• DIRECTIONS FOR THIS TASK: From the listing below, pull out each line that contains the string "most" and copy it. Match the case exactly.

***** THE DATA *****

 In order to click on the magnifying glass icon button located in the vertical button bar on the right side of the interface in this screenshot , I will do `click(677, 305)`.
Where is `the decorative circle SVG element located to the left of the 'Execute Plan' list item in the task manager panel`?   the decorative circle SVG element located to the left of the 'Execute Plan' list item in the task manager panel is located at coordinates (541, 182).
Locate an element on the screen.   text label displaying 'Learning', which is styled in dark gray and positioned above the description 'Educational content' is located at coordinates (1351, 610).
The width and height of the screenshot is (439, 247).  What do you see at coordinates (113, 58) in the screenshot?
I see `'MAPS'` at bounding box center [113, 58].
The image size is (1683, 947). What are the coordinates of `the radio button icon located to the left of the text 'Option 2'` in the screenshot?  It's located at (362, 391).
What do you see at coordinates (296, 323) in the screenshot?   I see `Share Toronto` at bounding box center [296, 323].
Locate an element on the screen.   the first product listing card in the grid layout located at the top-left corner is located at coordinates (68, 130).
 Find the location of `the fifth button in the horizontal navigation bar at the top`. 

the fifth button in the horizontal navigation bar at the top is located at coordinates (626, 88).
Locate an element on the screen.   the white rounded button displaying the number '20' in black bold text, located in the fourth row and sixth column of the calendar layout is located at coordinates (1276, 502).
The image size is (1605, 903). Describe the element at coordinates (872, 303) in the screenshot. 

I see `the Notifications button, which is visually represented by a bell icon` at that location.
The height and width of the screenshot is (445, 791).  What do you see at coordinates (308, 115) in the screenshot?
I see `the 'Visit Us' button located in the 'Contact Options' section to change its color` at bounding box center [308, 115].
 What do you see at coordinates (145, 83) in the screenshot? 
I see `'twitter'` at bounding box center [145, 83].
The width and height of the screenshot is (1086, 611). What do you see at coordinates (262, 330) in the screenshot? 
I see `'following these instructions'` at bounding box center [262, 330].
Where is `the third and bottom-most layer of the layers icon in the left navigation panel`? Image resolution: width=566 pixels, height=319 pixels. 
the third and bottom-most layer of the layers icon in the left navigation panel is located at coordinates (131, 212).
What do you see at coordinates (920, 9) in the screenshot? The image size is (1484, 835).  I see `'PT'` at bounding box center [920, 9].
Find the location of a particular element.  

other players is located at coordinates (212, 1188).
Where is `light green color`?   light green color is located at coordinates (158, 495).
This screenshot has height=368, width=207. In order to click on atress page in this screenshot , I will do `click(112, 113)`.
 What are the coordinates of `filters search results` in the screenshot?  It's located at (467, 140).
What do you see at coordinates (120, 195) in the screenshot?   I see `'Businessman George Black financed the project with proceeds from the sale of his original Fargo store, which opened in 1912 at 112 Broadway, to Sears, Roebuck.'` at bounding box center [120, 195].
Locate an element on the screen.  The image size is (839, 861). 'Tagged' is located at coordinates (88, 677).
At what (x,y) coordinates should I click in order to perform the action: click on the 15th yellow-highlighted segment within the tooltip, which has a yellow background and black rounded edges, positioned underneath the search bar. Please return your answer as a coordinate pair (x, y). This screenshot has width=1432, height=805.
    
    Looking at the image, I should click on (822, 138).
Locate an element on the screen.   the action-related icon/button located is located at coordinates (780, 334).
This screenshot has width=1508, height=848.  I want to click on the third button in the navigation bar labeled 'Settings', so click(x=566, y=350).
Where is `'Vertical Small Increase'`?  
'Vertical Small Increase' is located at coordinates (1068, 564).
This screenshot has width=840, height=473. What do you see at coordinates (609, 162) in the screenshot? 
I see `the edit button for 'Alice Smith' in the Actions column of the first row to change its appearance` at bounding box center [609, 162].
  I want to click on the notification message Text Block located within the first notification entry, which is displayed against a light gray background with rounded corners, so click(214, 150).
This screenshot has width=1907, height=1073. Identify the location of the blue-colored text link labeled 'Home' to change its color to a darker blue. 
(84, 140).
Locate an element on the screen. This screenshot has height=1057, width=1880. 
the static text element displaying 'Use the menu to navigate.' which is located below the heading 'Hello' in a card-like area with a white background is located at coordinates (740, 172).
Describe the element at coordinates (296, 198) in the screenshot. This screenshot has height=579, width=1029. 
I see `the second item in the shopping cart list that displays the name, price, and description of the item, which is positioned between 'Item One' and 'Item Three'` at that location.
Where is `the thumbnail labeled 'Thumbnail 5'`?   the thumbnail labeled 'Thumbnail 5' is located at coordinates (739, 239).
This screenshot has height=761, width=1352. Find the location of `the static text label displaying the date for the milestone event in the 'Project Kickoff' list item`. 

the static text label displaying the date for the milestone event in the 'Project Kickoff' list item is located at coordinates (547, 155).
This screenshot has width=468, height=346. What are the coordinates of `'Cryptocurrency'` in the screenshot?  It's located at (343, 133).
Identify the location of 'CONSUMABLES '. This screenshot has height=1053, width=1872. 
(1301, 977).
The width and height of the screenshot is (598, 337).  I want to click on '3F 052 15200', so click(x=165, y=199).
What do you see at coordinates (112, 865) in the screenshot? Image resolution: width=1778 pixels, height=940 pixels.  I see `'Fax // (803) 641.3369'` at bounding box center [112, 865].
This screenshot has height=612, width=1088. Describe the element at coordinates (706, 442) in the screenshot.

*****

• TASK SOLUTION:
Where is `the third and bottom-most layer of the layers icon in the left navigation panel`? Image resolution: width=566 pixels, height=319 pixels. 
the third and bottom-most layer of the layers icon in the left navigation panel is located at coordinates (131, 212).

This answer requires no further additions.